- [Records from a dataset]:
┌──
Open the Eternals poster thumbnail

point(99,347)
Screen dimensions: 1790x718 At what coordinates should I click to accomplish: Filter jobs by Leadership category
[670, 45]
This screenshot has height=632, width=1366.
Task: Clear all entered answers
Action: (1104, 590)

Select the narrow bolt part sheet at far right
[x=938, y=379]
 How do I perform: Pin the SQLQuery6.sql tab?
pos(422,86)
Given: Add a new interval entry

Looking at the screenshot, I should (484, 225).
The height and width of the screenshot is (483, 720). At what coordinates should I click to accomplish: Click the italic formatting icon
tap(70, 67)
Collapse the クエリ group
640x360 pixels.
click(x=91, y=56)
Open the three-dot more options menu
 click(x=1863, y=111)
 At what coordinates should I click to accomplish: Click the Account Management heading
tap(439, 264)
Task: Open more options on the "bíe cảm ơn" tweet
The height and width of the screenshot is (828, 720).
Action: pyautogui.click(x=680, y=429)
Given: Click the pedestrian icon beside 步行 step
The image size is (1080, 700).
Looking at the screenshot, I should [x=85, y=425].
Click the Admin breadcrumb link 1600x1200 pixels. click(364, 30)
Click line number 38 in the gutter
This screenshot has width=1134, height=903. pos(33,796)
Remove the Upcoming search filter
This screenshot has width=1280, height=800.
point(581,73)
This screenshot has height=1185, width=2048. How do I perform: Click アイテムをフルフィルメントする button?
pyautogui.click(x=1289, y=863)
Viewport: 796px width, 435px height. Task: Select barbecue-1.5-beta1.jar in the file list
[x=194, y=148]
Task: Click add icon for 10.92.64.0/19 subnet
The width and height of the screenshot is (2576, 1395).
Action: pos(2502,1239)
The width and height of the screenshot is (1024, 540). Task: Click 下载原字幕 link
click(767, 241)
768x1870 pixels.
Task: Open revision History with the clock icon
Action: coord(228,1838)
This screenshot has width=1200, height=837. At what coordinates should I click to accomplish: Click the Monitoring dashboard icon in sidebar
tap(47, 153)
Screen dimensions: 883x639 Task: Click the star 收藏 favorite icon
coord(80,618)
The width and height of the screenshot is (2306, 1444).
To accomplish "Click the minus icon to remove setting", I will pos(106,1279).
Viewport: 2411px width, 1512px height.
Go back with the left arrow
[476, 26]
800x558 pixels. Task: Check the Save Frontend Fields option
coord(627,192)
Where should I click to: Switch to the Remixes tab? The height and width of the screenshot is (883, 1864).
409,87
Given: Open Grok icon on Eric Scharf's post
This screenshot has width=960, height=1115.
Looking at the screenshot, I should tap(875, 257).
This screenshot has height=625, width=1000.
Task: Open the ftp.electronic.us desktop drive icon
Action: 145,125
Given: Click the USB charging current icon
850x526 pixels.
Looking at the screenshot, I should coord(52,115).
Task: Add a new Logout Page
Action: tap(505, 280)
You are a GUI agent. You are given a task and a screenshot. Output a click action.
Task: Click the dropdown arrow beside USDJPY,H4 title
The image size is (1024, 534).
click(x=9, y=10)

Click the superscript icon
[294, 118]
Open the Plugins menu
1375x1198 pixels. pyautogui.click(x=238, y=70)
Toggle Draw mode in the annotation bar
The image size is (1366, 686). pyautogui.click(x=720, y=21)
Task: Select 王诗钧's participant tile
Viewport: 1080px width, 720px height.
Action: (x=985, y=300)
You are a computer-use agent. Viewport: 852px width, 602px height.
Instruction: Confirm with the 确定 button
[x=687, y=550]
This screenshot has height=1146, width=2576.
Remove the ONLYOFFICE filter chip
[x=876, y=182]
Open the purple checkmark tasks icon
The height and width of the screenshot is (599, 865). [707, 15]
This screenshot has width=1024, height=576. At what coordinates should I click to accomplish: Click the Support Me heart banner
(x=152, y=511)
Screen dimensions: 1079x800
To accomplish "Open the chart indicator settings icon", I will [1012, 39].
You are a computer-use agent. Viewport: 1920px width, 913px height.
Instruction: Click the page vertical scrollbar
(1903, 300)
└──
- [Instructions to follow]: Count the lines in the rows above that contain the string "more", with case significant, and reply with the number alone.

- [Exercise answer]: 2